SAN JOSE >> As Elizabeth Holmes prepares to report to prison today, the criminal case that laid bare the blood-testing scam at the heart of her Theranos startup is entering its final phase.
The 11-year sentence represents a comeuppance for the wide-eyed woman who broke through “tech bro” culture to become one of Silicon Valley’s most celebrated entrepreneurs, only to be exposed as a fraud. Along the way, Holmes became a symbol of the shameless hyperbole that often saturates startup culture.
But questions still linger about her true intentions — so many that even the federal judge who presided over her trial seemed mystified. And Holmes’ defenders continue to ask whether the punishment fits the crime.

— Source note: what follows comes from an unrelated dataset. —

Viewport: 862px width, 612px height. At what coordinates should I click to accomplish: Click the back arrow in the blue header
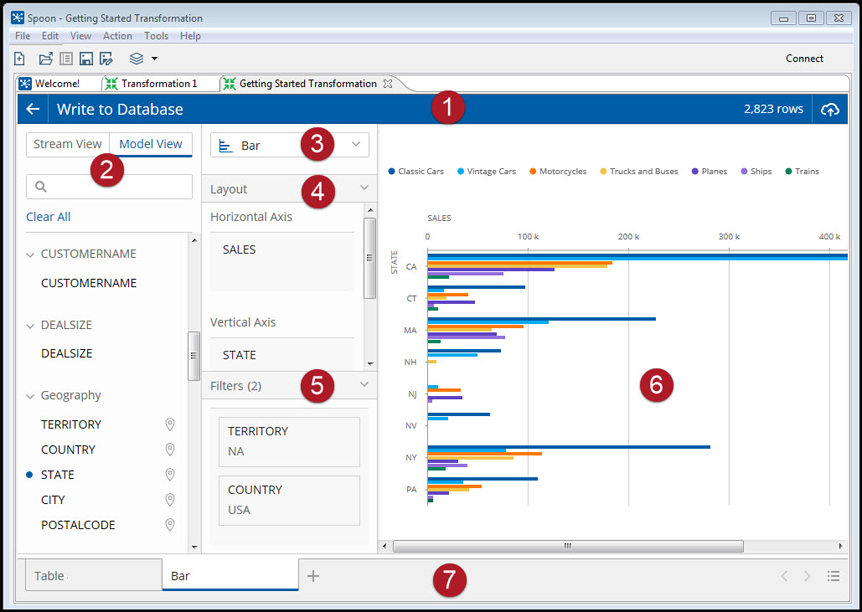point(32,108)
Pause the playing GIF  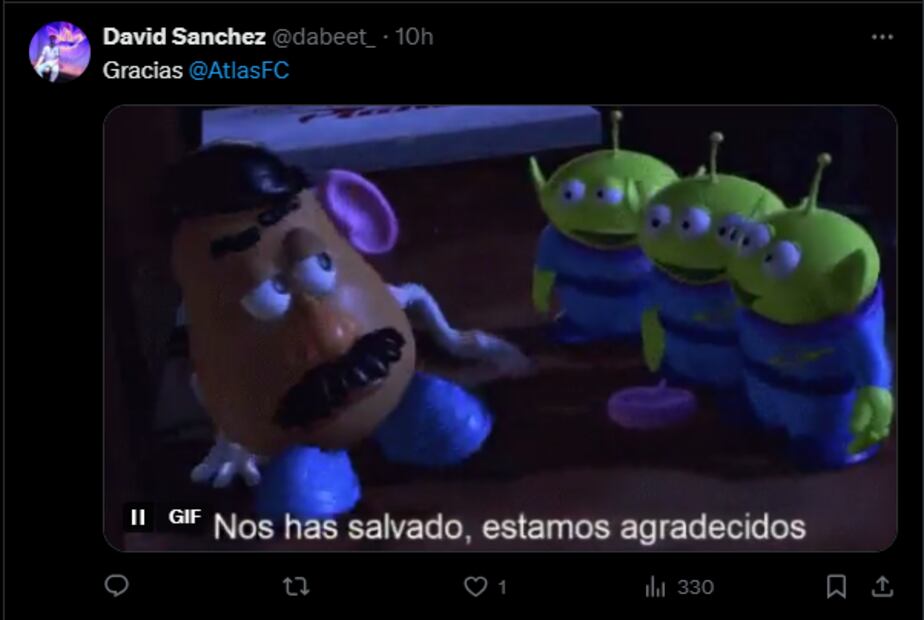coord(138,517)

At 39, she seems most likely to be remembered as Silicon Valley’s Icarus — a high-flying entrepreneur burning with reckless ambition whose odyssey culminated in convictions for fraud and conspiracy.
Her motives are still somewhat mysterious, and some supporters say federal prosecutors targeted her unfairly in their zeal to bring down one of the most prominent practitioners of fake-it-til-you-make-it — the tech sector’s brand of self-promotion that sometimes veers into exaggeration and blatant lies to raise money.
Holmes will begin to pay the price for her deceit today when she is scheduled to begin the sentence that will separate her from her two children — a son whose July 2021 birth delayed the start of her trial and a 3-month-old daughter conceived after her conviction.
She is expected to be incarcerated in Bryan, Texas, about 100 miles northwest of her hometown of Houston. The prison was recommended by the judge who sentenced Holmes, but authorities have not publicly disclosed where she will be held.
Her many detractors contend she deserves to be in prison for peddling a technology that she repeatedly boasted would quickly scan for hundreds of diseases and other health problems with a few drops of blood taken with a finger prick.
The technology never worked as promised. Instead, Theranos tests produced wildly unreliable results that could have endangered patients’ lives — one of the most frequently cited reasons why she deserved to be prosecuted.
Before those lies were uncovered in a series of explosive articles in The Wall Street Journal beginning in October 2015, Holmes raised nearly $1 billion from a list of savvy investors including Oracle co-founder Larry Ellison and media mogul Rupert Murdoch. It was the duping of those investors that led to her prison sentence and a $452 million restitution bill.